Johnson, you see, measures his speed against the best of the best. He said he’d love to race Jamaican sprinter Usain Bolt in a 40-yard dash, suggesting that would be prime pay-for-view fodder. More on that in a moment.

But the guy Johnson really dreams of outrunning is a 49-year-old man who hasn’t played professional sports in 16 years. It’s Hall of Fame running back Eric Dickerson, who holds the league record for most yards rushing in a season, 2,105, set with the Los Angeles Rams in 1984.

Johnson, who has 1,396 yards through 11 games and is on pace to become the sixth player to break the 2,000 mark, thinks he’ll not only wind up in that esteemed group but will get the single-season record.

“Yes, I will, no question,” he said. “Both.”

Dickerson, it seems, isn’t losing sleep over that promise.

“I don’t know who this guy is -- what’s his name, Chris Johnson?” Dickerson said earnestly. “Because I don’t really watch football. . . . You come to my house and you won’t find my TV on ESPN or a sports channel.”

Still, if Johnson keeps running the way he has been, he will even be a familiar name in the Dickerson household. Because so far, his numbers are astounding.

For instance, until this season, no one in NFL history had ever recorded three touchdown runs of at least 85 yards in his career.

Johnson has scored on three such runs this season.

The second-year pro has strung six consecutive games of at least 125 yards rushing, averaging a staggering 154.7 yards over that span.

And this defies all logic: Johnson is averaging more yards per carry in the NFL this season (6.4) than in his best season at East Carolina (6.0).

“All you have to do is watch him once to realize he’s faster than anybody on the field,” said Phil Simms, analyst for “Inside the NFL” on Showtime. “He’s the fastest guy in the NFL. He’s light on his feet, it’s hard to get a big hit on him, and he’s so light a lot of times he gets hit and it just pushes him a little to the side and he keeps going.”

The mere threat of his breaking free on any given play limits what defenses can do, Simms said, making life easier for quarterback Vince Young, the receivers, everyone on that side of the ball.

“The Titans don’t have to sit there and say, ‘We’re going to see this, this and this on defense.’ They know the list is very short because the other team’s got to worry about tackling him,” Simms said. “And not only on first and second down; if it’s third and 10, they’ll run it.

“Vince Young’s not winning games running the football. He runs it six times for 22 yards, whatever. But you lose the game by letting Chris Johnson run 80 and 60 and 40. That’s how you lose.”

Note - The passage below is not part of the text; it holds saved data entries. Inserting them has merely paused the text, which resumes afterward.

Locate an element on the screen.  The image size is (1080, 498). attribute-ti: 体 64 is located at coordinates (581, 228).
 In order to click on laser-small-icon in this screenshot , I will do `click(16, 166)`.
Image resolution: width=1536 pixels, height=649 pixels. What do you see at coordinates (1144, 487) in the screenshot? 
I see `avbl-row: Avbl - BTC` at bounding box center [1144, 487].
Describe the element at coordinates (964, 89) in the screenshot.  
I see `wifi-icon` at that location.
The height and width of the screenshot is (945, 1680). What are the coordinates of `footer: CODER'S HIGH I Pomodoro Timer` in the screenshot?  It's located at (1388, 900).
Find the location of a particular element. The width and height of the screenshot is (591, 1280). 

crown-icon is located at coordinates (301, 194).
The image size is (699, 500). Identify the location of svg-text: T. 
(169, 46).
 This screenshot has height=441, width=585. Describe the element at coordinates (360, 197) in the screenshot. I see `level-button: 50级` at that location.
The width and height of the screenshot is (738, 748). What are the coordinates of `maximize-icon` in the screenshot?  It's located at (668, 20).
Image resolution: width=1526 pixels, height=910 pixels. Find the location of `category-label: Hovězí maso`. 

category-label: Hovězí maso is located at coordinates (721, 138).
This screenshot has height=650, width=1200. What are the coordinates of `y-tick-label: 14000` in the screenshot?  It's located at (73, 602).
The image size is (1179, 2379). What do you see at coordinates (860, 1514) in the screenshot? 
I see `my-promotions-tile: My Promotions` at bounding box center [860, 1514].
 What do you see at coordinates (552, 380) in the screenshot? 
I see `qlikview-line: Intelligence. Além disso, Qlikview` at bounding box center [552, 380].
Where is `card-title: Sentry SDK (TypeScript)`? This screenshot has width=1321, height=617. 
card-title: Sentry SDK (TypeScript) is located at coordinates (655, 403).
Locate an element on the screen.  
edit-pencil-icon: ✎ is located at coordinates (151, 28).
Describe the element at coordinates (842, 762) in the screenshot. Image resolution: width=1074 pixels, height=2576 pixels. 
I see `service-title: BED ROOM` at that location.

And people are losing to the Titans, a team that started the season by dropping six games in a row. In one of the league’s most dramatic turnarounds in memory, Tennessee has won five straight and is now among the more dangerous teams.

Young plays a big part in that -- the Titans haven’t lost since making him their starting quarterback -- and it’s very helpful too that the defense is getting healthy. But the emergence of Johnson is a huge factor.

Like his team, Johnson started slowly. Yes, he rushed for 197 yards against Houston in Week 2, but he was held to fewer than 100 in four of his first five -- including a season-low 34 against Indianapolis, the Titans’ opponent Sunday.

But in the past six games he has rushed for 128, 228, 135, 132, 151 and 154.

Likable but immodest, Johnson says that his running “has to make defensive coordinators not be able to sleep at night,” and that he loves running between the tackles even though his unremarkable size -- 5 feet 11, 200 pounds -- is more typical of a third-down back.

“For me, it’s just more of being a complete back, not just being able to run outside,” he said. “You’ve got to be able to run inside too. That helps you prove everybody wrong, that you’re nothing but a speed guy or a track guy.”

As for speedsters, Johnson has his sights set on the best -- even though stopwatch-clutching track aficionados surely would say Bolt would win every time.

“I want to race him this off-season in the 40 or 50,” said Johnson, who ran a 4.24 40 at the 2008 combine. “I wouldn’t race him in the 100. But I think the 40 or 50 would be a real good race; I think I’d beat him.”

Hey, let him dream big. He’s on a roll.